If the answer is no, then you did not roll back.

You only changed one side of a split system.

The real danger is mixed-version reality

Offline-first systems do not roll forward or backward in a single clean
motion.

They overlap.

One user is still on the old app.
One user already activated the new service worker.
One user has the new schema but the old tab still open.
One user went offline during the bad deploy and comes back after the
rollback.

That means both versions can be real at the same time.

And that is the condition your rollback plan actually has to survive.

Not the clean lab scenario.

The overlap.

Because overlap is where silent damage happens.

The app does not necessarily explode.

It just starts reading state with the wrong assumptions.

That is how records get dropped, queues get replayed twice, attachments
lose references, and local history becomes less trustworthy than the
server version you were trying to save.

The first rule: not every migration is reversible

Teams get into trouble when they treat rollback as if every schema
change can be undone just because the code can be redeployed.

That is false.

Some migrations are additive.

Those are the easy ones.

Add a field.
Add an index.
Introduce metadata the old code can ignore.

Other migrations are destructive.

They rename fields, collapse structures, normalize records into new
tables, rewrite identifiers, or delete legacy forms the old client still
expects.

Those changes may not have a safe reverse path.

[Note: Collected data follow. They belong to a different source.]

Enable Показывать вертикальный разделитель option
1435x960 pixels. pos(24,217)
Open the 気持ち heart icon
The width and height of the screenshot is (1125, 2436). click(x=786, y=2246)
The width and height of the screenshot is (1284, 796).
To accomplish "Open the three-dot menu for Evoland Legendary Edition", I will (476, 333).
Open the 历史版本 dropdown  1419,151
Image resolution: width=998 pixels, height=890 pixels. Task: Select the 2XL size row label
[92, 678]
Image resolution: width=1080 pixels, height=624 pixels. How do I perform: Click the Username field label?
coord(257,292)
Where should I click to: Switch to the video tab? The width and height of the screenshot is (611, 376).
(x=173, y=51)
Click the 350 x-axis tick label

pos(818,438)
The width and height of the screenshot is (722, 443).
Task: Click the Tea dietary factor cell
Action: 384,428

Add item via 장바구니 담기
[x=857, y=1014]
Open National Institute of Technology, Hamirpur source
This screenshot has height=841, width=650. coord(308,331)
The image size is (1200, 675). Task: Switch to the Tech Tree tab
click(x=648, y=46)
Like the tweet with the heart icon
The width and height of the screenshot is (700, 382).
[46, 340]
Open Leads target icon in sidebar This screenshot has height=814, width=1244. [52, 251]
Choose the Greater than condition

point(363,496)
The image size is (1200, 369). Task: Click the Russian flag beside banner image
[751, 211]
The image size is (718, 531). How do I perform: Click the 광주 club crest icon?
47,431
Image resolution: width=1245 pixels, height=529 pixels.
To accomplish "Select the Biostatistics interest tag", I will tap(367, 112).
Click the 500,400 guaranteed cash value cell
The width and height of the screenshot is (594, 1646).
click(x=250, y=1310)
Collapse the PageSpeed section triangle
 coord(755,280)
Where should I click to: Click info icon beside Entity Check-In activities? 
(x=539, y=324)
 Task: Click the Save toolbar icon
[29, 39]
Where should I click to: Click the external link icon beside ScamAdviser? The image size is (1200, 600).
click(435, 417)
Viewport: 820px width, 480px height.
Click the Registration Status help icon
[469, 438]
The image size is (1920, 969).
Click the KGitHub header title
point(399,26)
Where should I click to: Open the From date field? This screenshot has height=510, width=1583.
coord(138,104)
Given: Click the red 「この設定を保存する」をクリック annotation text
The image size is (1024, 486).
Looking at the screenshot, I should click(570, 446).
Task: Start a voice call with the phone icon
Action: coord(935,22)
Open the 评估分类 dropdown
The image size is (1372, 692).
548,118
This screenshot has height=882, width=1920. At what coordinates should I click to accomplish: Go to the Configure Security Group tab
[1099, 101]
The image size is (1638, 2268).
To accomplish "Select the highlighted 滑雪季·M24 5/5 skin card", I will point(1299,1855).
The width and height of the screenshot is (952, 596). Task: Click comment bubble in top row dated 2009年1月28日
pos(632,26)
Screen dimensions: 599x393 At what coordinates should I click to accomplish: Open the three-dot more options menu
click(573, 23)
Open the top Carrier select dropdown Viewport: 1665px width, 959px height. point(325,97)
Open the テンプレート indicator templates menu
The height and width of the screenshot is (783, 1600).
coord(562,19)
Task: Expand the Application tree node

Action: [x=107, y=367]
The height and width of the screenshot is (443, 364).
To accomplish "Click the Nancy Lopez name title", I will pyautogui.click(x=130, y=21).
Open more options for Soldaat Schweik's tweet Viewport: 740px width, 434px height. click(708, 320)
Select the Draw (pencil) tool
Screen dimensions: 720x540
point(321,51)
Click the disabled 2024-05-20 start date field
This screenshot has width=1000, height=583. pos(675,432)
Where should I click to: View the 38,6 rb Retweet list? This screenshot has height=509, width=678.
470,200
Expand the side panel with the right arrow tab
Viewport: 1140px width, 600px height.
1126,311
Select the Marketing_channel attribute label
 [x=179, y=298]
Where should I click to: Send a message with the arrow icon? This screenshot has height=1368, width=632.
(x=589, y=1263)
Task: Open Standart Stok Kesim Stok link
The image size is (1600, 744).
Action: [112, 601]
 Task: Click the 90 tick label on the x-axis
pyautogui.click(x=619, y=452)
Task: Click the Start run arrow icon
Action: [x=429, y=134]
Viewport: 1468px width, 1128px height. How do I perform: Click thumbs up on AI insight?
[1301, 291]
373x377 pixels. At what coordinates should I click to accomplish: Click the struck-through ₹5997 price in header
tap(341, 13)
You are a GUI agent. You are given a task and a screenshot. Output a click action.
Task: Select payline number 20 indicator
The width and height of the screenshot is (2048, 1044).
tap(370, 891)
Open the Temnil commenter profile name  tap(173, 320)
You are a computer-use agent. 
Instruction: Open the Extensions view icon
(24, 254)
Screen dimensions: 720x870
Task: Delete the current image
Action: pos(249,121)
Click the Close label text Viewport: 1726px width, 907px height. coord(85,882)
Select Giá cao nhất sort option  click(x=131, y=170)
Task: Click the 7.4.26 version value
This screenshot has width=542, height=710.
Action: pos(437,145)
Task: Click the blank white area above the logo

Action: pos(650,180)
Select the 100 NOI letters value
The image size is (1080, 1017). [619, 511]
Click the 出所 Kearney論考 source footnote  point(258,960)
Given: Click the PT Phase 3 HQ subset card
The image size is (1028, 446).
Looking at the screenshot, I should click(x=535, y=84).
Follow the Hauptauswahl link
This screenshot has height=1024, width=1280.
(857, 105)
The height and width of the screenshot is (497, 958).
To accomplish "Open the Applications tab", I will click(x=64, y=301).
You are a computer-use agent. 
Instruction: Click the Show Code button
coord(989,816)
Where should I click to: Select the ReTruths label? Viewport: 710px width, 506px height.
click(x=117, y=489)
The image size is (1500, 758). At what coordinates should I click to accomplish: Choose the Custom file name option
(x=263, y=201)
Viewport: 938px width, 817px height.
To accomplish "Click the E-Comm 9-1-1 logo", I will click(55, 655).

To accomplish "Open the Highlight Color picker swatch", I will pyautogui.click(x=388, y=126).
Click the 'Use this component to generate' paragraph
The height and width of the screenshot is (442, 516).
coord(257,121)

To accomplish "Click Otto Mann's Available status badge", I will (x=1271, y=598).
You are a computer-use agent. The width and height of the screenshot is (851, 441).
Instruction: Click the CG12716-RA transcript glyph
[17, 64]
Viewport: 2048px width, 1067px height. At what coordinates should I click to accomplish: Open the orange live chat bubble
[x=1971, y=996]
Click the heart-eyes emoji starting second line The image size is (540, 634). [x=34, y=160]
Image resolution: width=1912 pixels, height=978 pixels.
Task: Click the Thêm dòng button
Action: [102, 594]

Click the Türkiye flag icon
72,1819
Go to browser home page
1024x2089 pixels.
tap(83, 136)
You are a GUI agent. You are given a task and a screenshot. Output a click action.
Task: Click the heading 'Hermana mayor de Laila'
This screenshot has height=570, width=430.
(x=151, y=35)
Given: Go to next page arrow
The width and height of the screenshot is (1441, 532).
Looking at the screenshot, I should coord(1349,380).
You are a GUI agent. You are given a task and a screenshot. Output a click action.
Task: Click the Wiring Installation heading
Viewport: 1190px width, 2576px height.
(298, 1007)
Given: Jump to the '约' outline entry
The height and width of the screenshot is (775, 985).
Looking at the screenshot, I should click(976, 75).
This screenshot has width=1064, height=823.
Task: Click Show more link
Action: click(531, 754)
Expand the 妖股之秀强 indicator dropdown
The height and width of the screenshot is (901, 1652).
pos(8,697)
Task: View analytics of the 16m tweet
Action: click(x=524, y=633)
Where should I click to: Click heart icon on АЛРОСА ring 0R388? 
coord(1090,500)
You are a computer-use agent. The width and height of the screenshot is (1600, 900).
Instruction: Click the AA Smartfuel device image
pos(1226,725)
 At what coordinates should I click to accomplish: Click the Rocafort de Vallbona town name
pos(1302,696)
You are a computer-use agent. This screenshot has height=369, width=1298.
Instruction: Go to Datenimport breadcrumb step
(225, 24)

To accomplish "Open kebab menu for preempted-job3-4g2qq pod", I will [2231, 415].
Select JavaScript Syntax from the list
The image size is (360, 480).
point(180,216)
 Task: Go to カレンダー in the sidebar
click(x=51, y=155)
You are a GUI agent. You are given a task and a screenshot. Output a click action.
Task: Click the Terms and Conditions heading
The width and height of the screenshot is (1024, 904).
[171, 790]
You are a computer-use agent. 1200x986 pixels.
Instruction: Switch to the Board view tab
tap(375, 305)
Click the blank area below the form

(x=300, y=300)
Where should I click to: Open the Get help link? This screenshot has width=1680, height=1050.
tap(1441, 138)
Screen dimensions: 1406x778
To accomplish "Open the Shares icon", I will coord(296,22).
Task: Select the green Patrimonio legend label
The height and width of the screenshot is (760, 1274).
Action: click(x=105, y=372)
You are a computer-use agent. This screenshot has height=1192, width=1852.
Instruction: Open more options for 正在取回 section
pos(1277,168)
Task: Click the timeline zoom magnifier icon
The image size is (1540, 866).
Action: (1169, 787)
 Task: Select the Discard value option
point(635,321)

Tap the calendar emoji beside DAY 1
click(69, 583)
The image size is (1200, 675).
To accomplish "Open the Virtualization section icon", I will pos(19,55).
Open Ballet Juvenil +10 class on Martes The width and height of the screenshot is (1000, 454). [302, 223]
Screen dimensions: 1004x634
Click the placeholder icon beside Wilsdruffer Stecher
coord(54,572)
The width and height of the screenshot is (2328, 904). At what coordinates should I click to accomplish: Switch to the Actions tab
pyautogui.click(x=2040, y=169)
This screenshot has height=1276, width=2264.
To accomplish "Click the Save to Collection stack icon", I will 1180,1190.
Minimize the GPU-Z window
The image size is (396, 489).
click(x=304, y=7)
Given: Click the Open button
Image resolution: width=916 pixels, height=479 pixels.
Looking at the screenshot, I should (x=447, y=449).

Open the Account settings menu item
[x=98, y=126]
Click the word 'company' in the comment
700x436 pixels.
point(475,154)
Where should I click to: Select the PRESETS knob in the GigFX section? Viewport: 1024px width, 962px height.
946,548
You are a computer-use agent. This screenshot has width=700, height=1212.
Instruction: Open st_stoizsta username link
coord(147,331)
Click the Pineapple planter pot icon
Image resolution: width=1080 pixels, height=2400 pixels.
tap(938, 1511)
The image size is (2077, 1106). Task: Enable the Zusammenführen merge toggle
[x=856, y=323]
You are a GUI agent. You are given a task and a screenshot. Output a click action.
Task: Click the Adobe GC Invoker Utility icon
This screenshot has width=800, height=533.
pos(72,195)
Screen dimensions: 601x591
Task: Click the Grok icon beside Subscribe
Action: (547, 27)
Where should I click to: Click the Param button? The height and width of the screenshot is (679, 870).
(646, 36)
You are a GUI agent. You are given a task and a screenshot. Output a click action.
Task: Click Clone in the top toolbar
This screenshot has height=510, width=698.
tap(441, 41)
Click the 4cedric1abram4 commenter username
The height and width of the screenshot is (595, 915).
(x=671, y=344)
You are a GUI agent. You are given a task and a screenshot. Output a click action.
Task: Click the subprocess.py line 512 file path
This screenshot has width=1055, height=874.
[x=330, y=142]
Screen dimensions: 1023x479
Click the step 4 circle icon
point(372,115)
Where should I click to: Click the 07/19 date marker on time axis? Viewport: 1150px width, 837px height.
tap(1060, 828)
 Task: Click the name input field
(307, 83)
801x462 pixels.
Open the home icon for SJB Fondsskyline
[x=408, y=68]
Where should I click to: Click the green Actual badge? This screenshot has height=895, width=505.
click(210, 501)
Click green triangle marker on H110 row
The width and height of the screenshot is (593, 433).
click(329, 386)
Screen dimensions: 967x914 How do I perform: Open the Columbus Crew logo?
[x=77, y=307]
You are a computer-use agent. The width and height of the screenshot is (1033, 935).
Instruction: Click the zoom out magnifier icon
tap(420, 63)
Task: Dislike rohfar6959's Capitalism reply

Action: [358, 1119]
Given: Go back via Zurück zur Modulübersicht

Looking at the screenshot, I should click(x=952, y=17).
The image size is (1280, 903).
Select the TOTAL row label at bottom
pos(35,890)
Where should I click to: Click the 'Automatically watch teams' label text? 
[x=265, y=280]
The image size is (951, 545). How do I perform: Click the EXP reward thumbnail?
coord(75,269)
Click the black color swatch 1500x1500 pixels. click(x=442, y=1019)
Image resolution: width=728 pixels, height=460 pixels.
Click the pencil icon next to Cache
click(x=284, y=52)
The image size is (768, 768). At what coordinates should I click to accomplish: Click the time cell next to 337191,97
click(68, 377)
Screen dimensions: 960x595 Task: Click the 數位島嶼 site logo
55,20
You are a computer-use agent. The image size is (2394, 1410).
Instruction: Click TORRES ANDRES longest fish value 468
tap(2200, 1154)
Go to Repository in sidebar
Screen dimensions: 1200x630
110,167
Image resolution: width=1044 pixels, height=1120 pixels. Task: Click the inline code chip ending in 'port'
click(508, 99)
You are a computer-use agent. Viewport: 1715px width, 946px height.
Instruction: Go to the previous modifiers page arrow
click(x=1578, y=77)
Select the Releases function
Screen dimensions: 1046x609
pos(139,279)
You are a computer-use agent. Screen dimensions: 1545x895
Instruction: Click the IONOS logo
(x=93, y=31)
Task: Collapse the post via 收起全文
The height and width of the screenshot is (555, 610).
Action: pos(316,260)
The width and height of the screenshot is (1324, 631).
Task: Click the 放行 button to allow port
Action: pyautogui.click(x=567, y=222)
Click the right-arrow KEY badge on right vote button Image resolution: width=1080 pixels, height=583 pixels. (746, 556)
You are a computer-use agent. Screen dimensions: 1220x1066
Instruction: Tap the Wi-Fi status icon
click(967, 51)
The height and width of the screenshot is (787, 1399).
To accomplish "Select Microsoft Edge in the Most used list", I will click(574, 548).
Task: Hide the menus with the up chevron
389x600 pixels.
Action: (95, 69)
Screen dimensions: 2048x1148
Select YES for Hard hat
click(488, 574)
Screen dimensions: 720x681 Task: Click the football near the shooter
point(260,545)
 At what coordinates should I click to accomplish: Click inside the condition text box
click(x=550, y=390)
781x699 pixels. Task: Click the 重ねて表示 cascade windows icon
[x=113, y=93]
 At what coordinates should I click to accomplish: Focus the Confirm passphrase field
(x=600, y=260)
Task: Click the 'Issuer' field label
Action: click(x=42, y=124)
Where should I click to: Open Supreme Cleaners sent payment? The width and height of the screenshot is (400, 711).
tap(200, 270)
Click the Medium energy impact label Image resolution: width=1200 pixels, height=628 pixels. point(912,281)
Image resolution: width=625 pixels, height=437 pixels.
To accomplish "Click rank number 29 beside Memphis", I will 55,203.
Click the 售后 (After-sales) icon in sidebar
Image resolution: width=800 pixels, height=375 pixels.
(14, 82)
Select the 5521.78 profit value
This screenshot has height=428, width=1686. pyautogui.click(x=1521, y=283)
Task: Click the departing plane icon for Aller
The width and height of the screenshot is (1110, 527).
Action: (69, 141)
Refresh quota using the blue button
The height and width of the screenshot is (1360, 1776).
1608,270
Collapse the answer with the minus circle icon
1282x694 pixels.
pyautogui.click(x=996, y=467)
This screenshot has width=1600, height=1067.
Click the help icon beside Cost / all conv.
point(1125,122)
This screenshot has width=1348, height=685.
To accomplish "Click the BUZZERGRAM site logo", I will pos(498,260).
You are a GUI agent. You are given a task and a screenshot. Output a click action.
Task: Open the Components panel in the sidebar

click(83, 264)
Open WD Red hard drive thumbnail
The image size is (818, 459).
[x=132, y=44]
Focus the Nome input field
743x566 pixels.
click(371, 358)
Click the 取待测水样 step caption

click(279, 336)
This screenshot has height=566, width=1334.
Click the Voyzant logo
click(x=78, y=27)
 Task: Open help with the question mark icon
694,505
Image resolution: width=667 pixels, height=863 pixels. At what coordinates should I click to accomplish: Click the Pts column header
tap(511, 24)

And if they do not, the rollback plan has to say that honestly.

You do not get to call a migration reversible just because you wish it
were.

Good rollback plans start before the deploy

Rollback is designed before the release, not during the outage.

If the only time you ask how to recover is after the migration already
ran in the wild, you are late.

A safer release process asks upfront:

Is this migration additive or destructive?
Can old code tolerate the new records for one release window?
Can new code tolerate old records for one release window?
Is there a compatibility bridge period?
Do we need a snapshot or export before mutation?
What happens to queued writes created during the bad release?
Can the service worker keep serving a safe shell if activation is blocked?

That is what real rollback engineering looks like.

Not confidence.

Preparation.

Compatibility windows matter more than clever rollbacks

The safest rollback is often the one you barely need because versions
were built to overlap safely.

That means one version should usually tolerate the next version's data
shape for a while.

And the next version should usually tolerate the previous version's data
shape for a while.

That window matters.

Because the world does not update at once.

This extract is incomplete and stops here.